[Opening Dataset entries section]

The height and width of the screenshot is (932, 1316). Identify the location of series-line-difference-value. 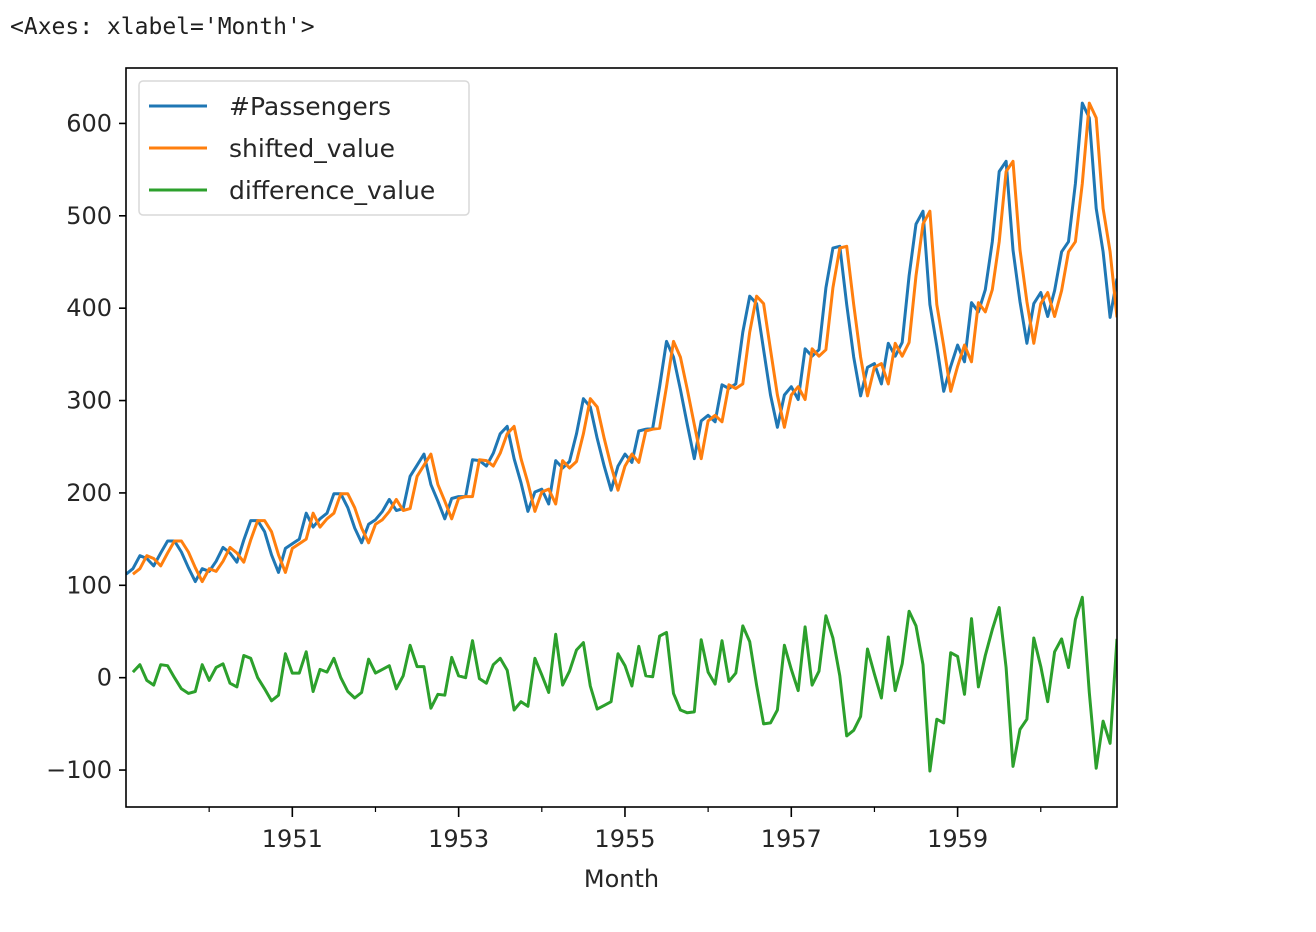
(624, 684).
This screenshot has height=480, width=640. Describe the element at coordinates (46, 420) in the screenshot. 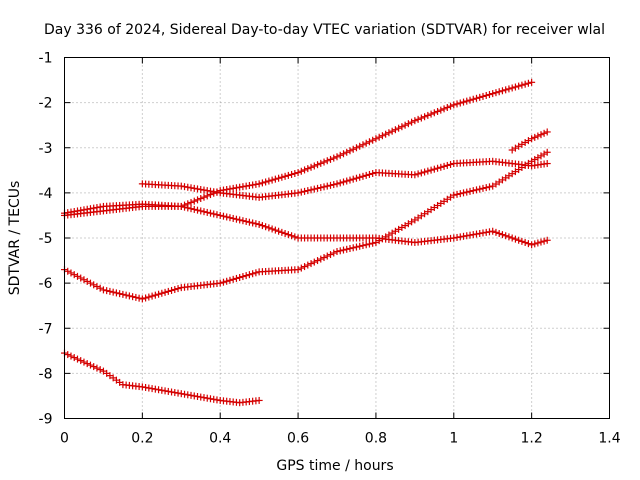

I see `y-tick-label: -9` at that location.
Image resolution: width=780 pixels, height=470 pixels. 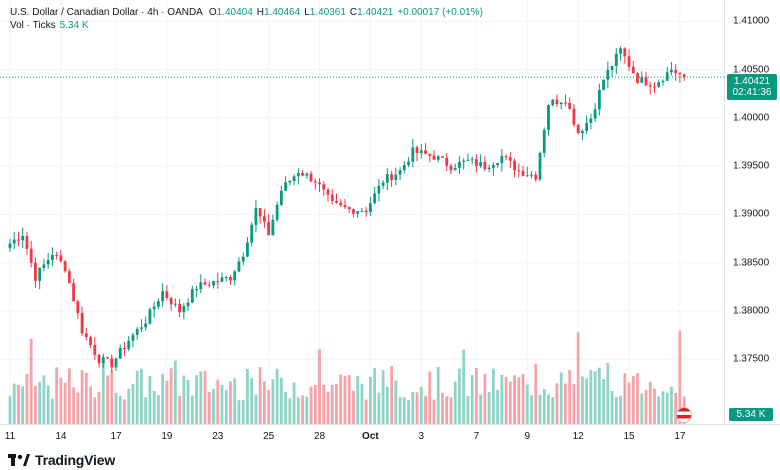 What do you see at coordinates (167, 436) in the screenshot?
I see `time-tick-label: 19` at bounding box center [167, 436].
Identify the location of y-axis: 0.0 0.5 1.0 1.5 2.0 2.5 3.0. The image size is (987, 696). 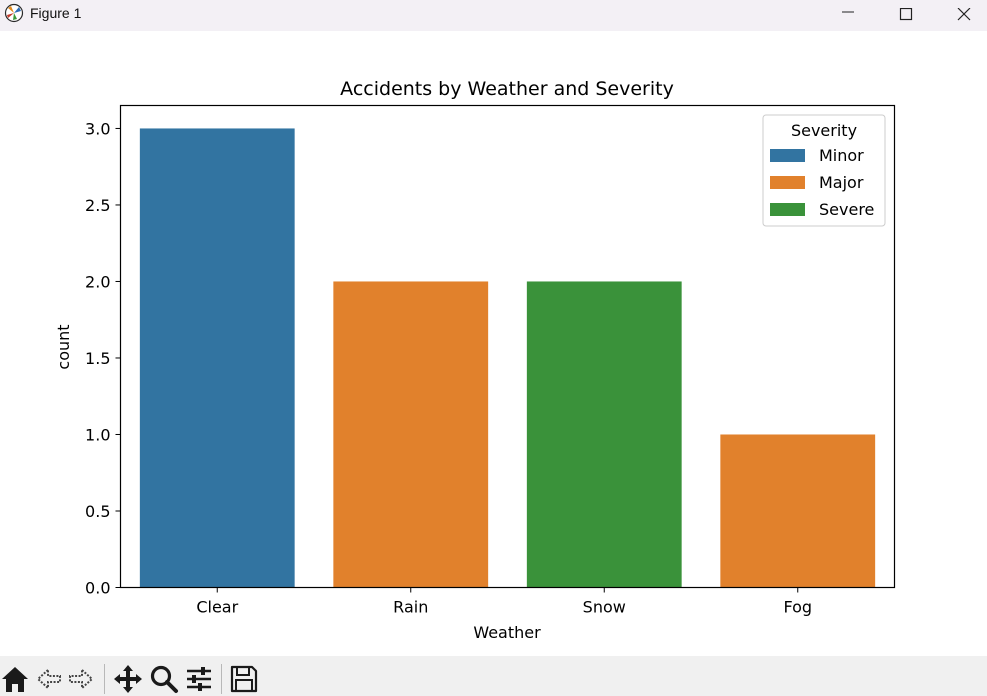
(103, 358).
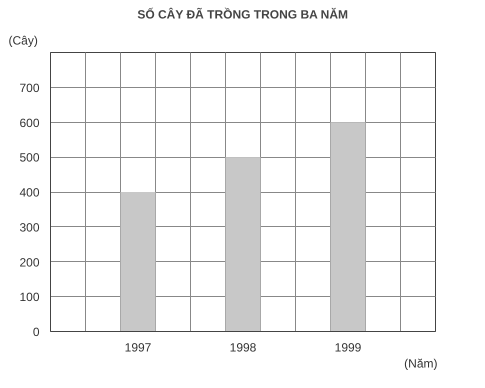 The height and width of the screenshot is (388, 485). I want to click on y-tick-label: 300, so click(30, 227).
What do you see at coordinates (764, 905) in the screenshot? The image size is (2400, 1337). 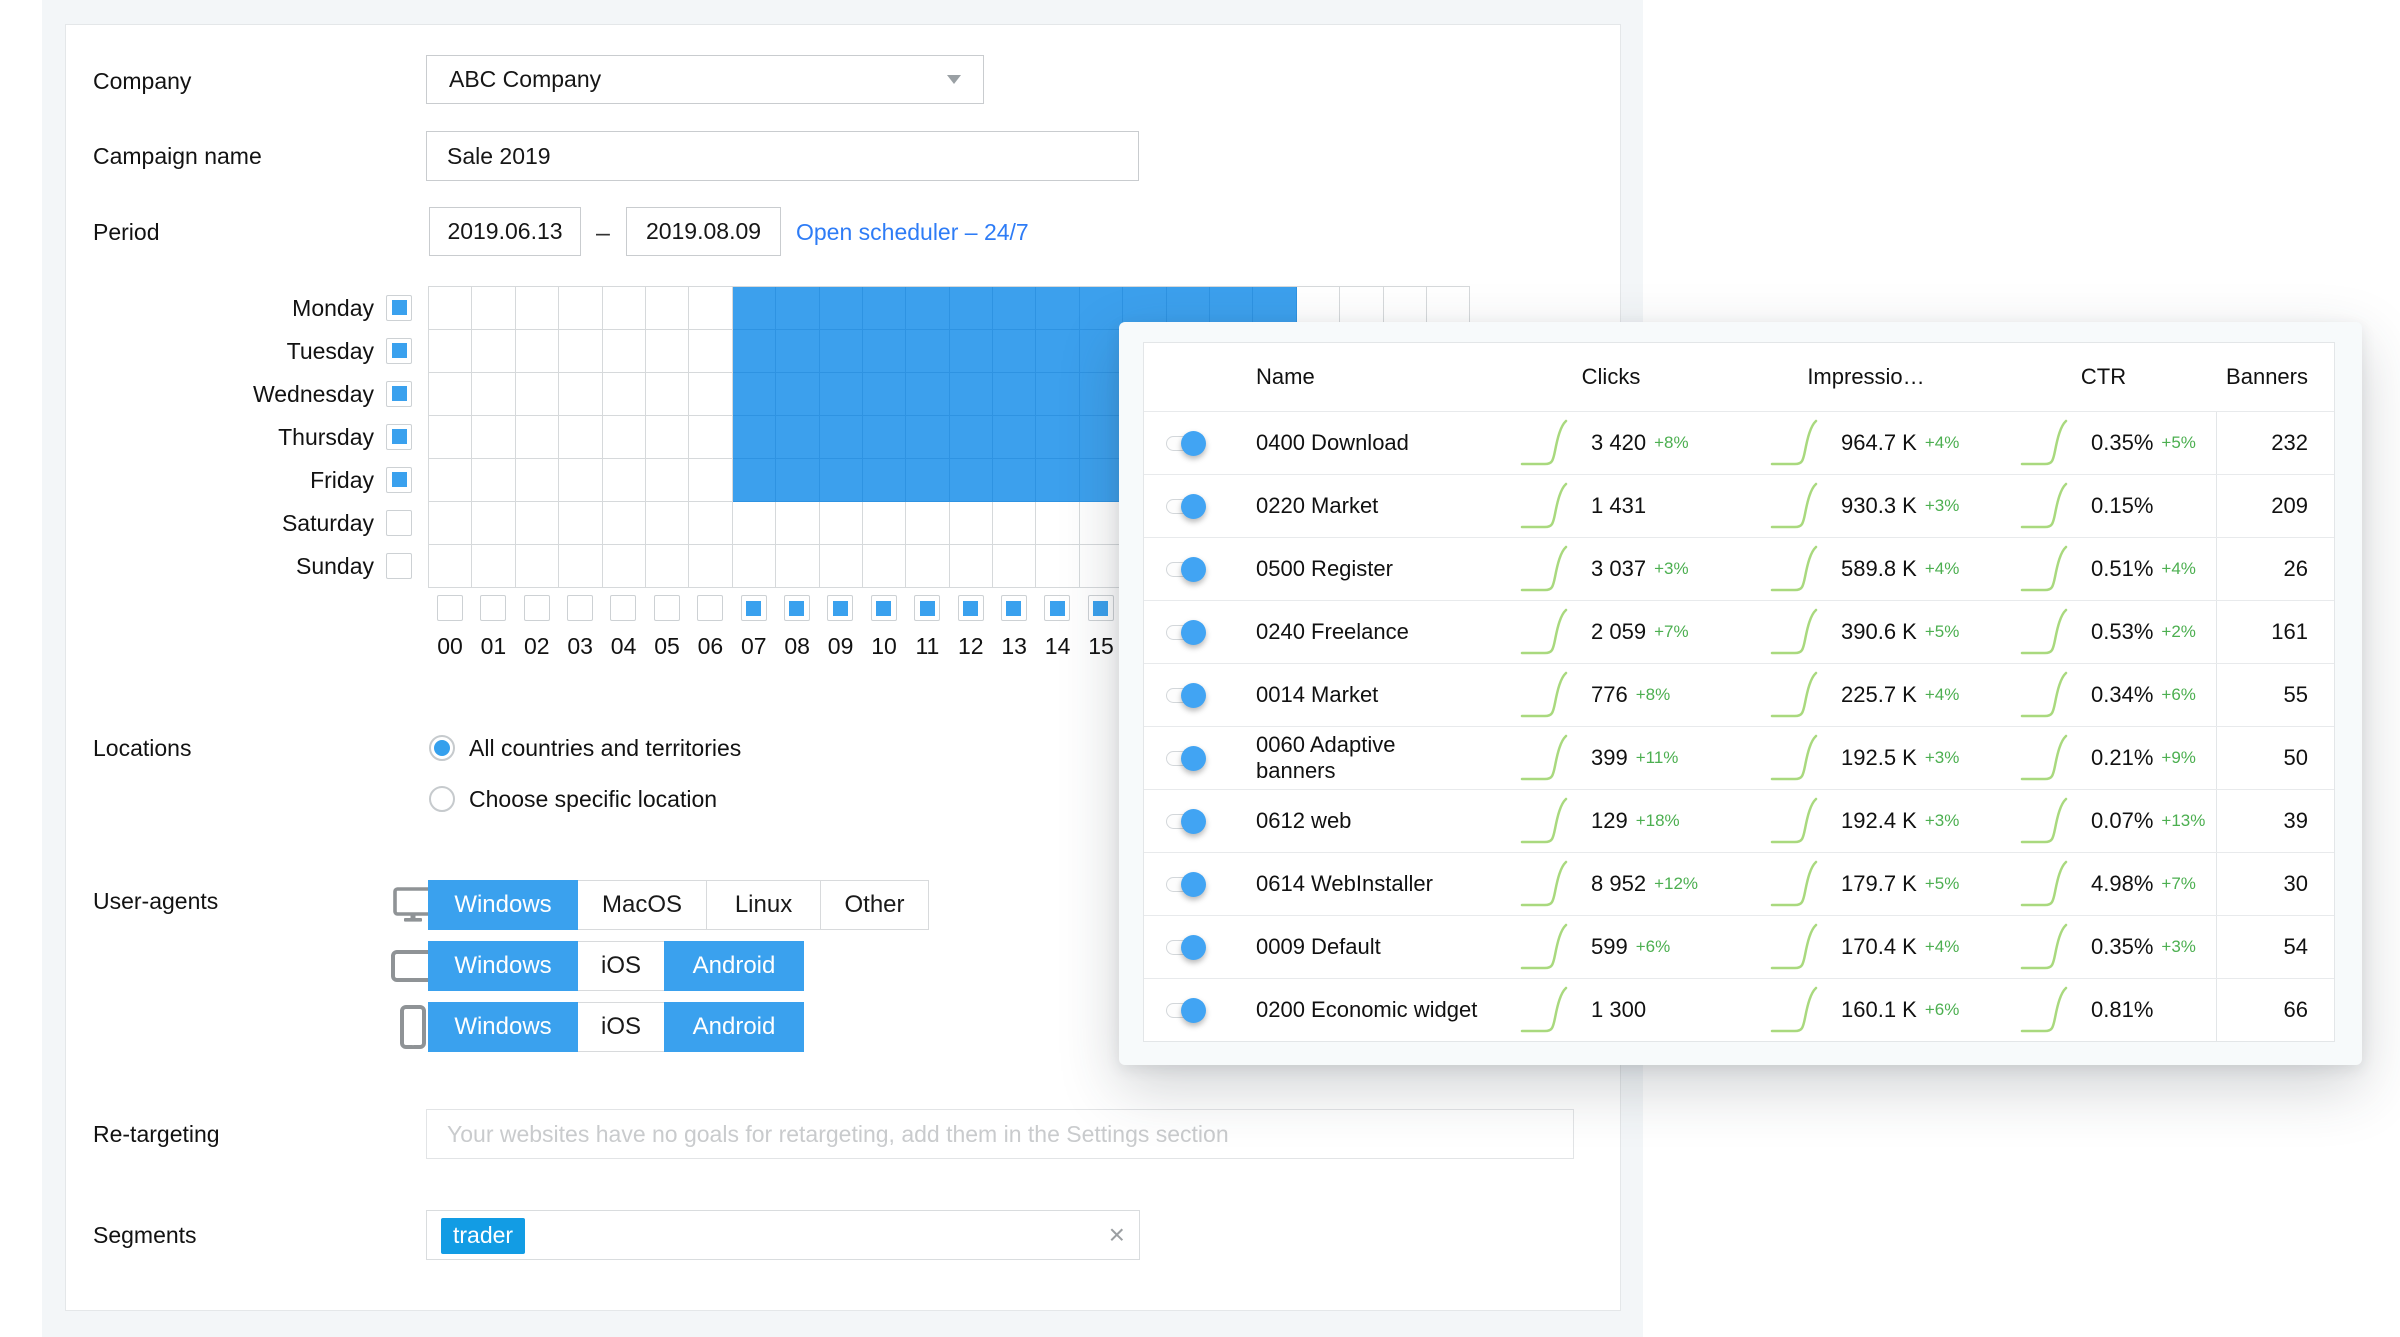 I see `ua-button-desktop-linux: Linux` at bounding box center [764, 905].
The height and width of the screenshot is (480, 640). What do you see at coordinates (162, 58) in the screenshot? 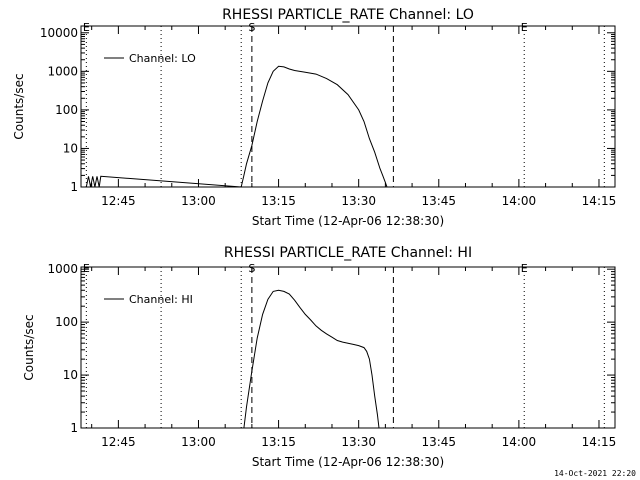
I see `legend-label: Channel: LO` at bounding box center [162, 58].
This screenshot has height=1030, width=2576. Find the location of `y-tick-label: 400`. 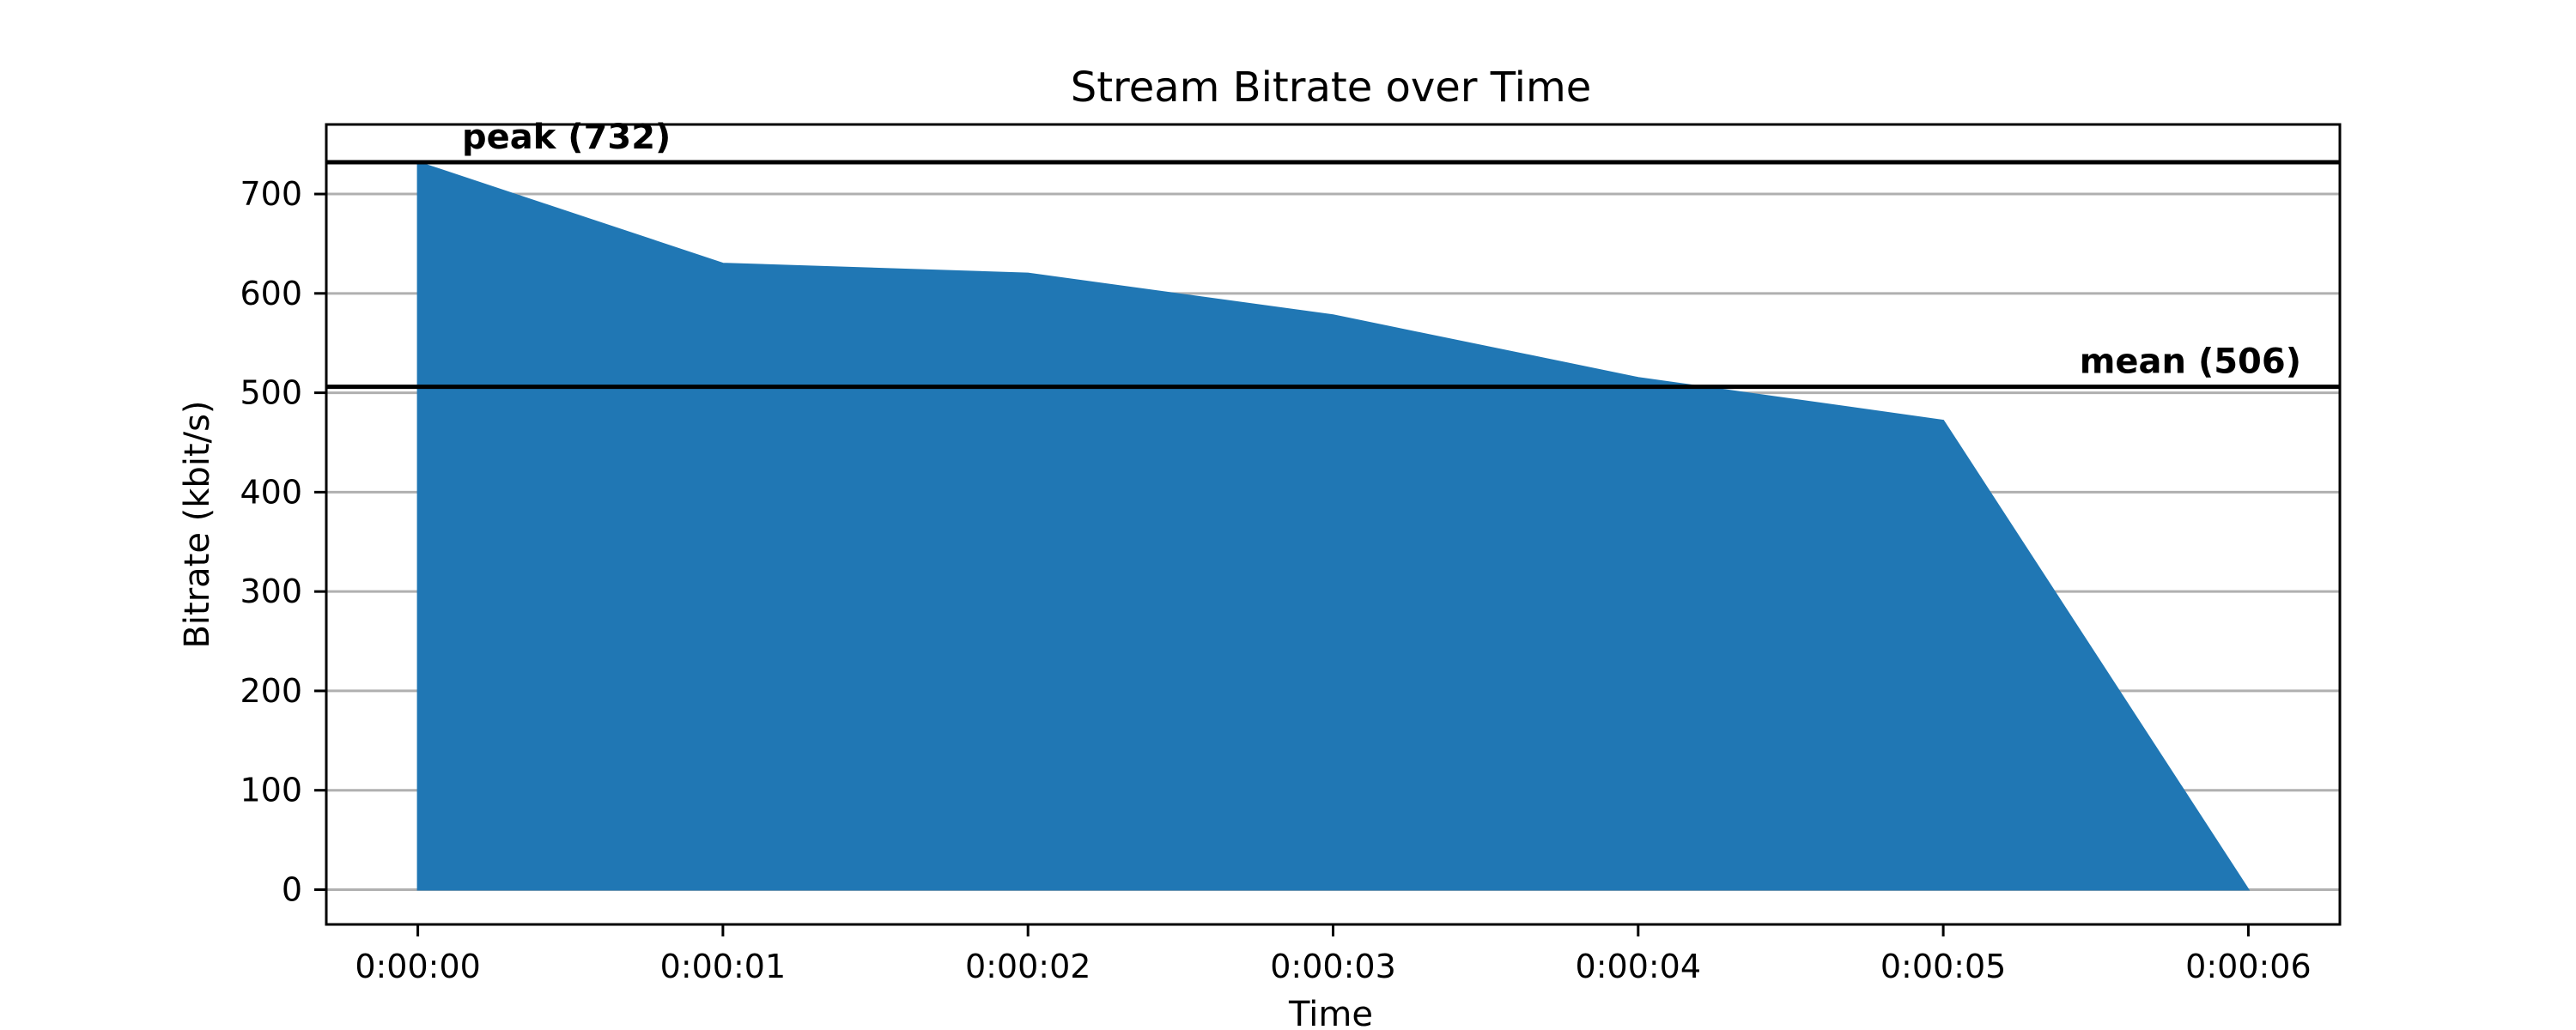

[Closing Dataset entries section]

### To-do item
Lay out the records as a JSON list of strings, one string per line, starting with the line that contains "The height and width of the screenshot is (480, 640)." and going on through the end of the records. Skip blank lines and leave the pictures out.

### Answer to this task
[
  "The height and width of the screenshot is (480, 640). What do you see at coordinates (162, 58) in the screenshot? ",
  "I see `legend-label: Channel: LO` at bounding box center [162, 58].",
  "This screenshot has height=1030, width=2576. Find the location of `y-tick-label: 400`. "
]